Além disso, também a relação contrastante entre o “eu” e “os outros” é uma temática comum a
Álvaro de Campos e o ortónimo. O heterónimo estabelece uma oposição entre ele e os outros, delineada
pelo facto de estes se integrarem harmoniosamente no espaço físico e social em que se inserem, enquanto
que o poeta se sente distanciado da sociedade. Assim, nas suas composições poéticas, é feita alusão à
felicidade alheia, que não deixa de ser a comprovação de que é incapaz de a viver no seu íntimo. Uma vez
sentindo-se desajustado de si próprio e da vida, Campos projeta nos outros os sentimentos positivos de
que carece, isto é, tem a necessidade de perspetivar uma realidade ideada, como contraponto ao vazio
existencial que o habita.
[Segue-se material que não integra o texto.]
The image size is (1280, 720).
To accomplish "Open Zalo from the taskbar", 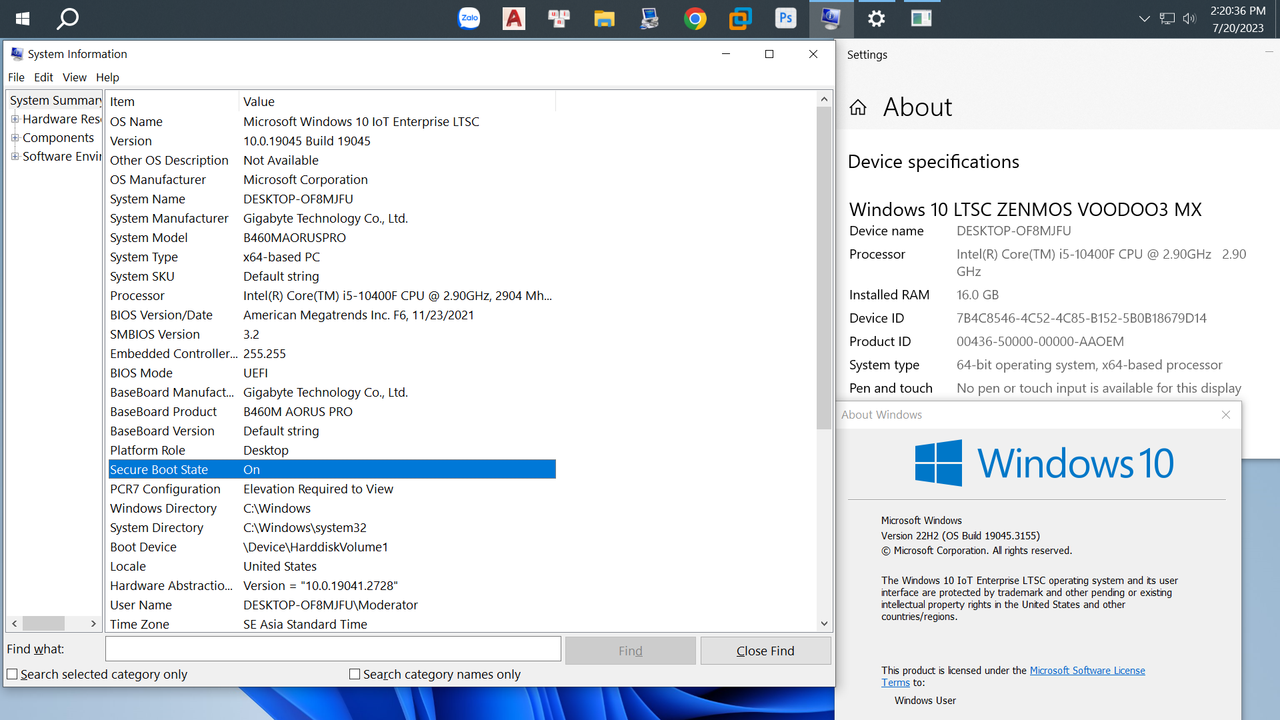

Por outro lado, a felicidade que atribui aos “outros”, propiciam no sujeito poético
a mágoa de não ser como eles (“São Felizes, porque não são eu). Em síntese, Álvaro de Campos, ao
reconhecer que o sentimento de felicidade lhe está interdito, apercebe-se de que a única maneira de a
experienciar passa por ascender a um cenário idílico, onde figuram outros atores que não ele.